Indeed; I thought, he must not be. Anastasia went then to build up the fire for "The Living Sakhyan," who for all he would tend it himself or acknowledge her aid, had as well been dead. Very much moved, I went off with Croaker — uncertainly at first, then with more confidence as I learned how readily he responded to command now his lust was appeased. We crossed the stream easily above the bridge, where it was only waist-deep, and retrieved Max, whose alarm I quieted with some difficulty. He had of course witnessed the unhappy scene across the river, at first in despair, then in horror, at last in anxious wonder. But when I explained who Croaker was, and who were the bridge-girl and the men in yellow, and repeated Anastasia's account of her self-sacrifice for our sakes, he was more moved to pity even than I.

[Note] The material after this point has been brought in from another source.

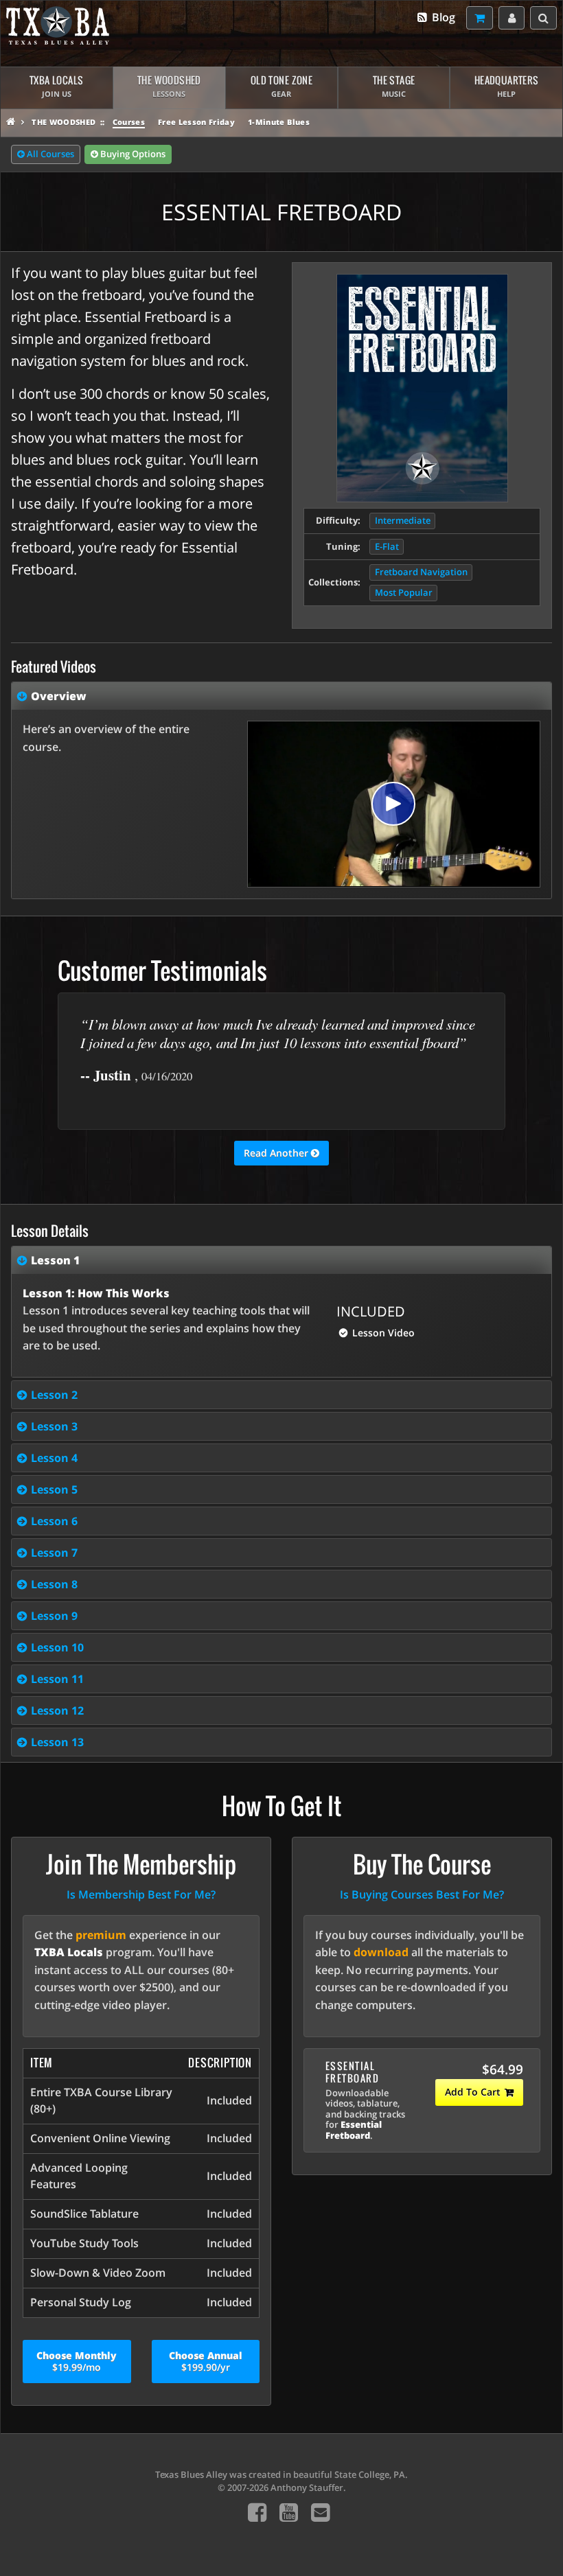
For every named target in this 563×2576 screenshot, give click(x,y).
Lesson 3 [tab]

"That Maurice Stoker," he said bitterly, "I know him, all right. He's a real Dean o' Flunks." With the aid of my walking stick (which Max had retrieved) I'd made Croaker understand that he was to carry my advisor in his arms, as G. Herrold had done earlier in the day, and the three of us proceeded thus to make our final crossing. To what I'd heard from Anastasia, Max added that Maurice Stoker was reputed to be a half-brother to the present Chancellor, but had been disowned by the Rexford family, a worthy and distinguished one, as well as expelled from New Tammany College, many years previously, for advocating the violent overthrow of every administration between the two Campus Riots. A militant anti-Founderist and anti-Finalist, and a notorious intriguer in varsity affairs, he was reputed to have played a role in the great Nikolayan Revolution, in the rise of the Bonifacist Reichskanzler, and in terrorist movements in virtually every quadrangle of the University. Wherever disorder was, Maurice Stoker seemed to be also, whether to assist in an anti-administration riot (even against men who themselves owed their offices to his plotting) or to encourage with his presence so trifling a disturbance as the ritual spring panty-raids on co-ed dormitories in NTC. Yet no one, it seemed, understood the management of the great West-Campus Power Plant as he did, or the multifarious operations of Main Detention — the bureau in charge of counterintelligence as well as the detection and punishment of domestic miscreants and course-failers. Indeed, among the causes of Max's disenchantment with political life was the fact that even the best-intentioned, most high-minded administrators (including young Lucius Rexford himself, whom Max rather admired) seemed unable to do without Maurice Stoker; fear and despise him as they might, all came at last to terms with him; in the present administration as in its predecessor, though he was seldom to be seen on New Tammany's Great Mall, he retained his offices at the Power Plant to the north and Main Detention to the south.